Psychotherapie hilft gegen anhaltende Trauer. Die Philipps-Universität beteiligt sich an einer bundesweiten Studie zur Behandlung von Trauerstörungen.
Das neue Krankheitsbild der anhaltenden Trauerstörung steht im Fokus eines neuen Forschungsprojekts, mit dem sich die Marburger Psychologie an der bundesweiten Studie „Prolonged Grief Disorder“ (PROGRID) beteiligt. Die Studie zielt auf eine verbesserte Behandlung von Patienten, die nach dem Verlust einer nahestehenden Person nicht aufhören können, zu trauern.
Seit Kurzem hält die Psychotherapie-Ambulanz der Philipps-Universität ein entsprechendes Therapieangebot für Betroffene bereit. Die Deutsche Forschungsgemeinschaft (DFG) fördert die Studie. 164.000 Euro fließen an die Marburger Arbeitsgruppe für Klinische Psychologie und Psychotherapie.
Jeder Mensch durchläuft eine Zeit der Trauer, wenn eine nahestehende Person stirbt. „Bei den meisten Betroffenen lässt die Trauer innerhalb der ersten sechs Monate nach“, weiß die Marburger Psychotherapeutin Dr. Bettina Doering zu berichten, „auch wenn sie gelegentlich wieder zunehmen kann, etwa an Jahrestagen“.
In manchen Fällen gibt es aber keine Besserung. Die Trauer ist auch lange nach dem Verlust noch sehr intensiv.
Kommt es zu klinisch bedeutsamen Beeinträchtigungen, sprechen Fachleute von einer Anhaltenden Trauerstörung. Diese Diagnose soll demnächst neu in die Klassifikationssysteme psychischer Gesundheit und Krankheit (ICD-11) aufgenommen werden.
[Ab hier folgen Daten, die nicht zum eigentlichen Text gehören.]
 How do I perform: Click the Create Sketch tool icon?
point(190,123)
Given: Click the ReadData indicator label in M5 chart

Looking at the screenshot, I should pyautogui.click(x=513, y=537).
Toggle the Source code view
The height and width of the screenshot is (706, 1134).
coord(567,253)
Etwa fünf Prozent der Trauernden in Deutschland entwickeln dieses Beschwerdebild.
„Eine Behandlung empfiehlt sich, wenn der Verlust eines Angehörigen länger als ein halbes Jahr zurückliegt und weiterhin schwere psychische und körperliche Symptome den Alltag beeinträchtigen“, erklärte Prof. Dr. Winfried Rief. Er leitet die Marburger Psychotherapie-Ambulanz.
„Für die Behandlung einer Anhaltenden Trauerstörung gibt es verschiedene Ansätze“, ergänzte Doering. „Verhaltenstherapeutische Verfahren haben sich in der Behandlung anderer psychischer Probleme bereits bewährt. Neu ist die Anpassung für trauernde Patienten.“
Dieses Ziel verfolgt die Studie „PROGRID“, deren Gesamtleitung bei der Katholischen Universität Eichstätt-Ingolstadt liegt. Marburg ist eines von vier Behandlungszentren der multizentrischen Studie.
In den kommenden drei Jahren vergleicht die Psychotherapie-Ambulanz der Philipps-Universität zwei Behandlungsweisen miteinander, die sich in der Schwerpunktsetzung während der Therapie unterscheiden. Betroffene können sich an das Behandlungszentrum in Marburg wenden, um im Gespräch mit den Therapeutinnen und Therapeuten zu klären, ob die Behandlungsform für sie geeignet ist.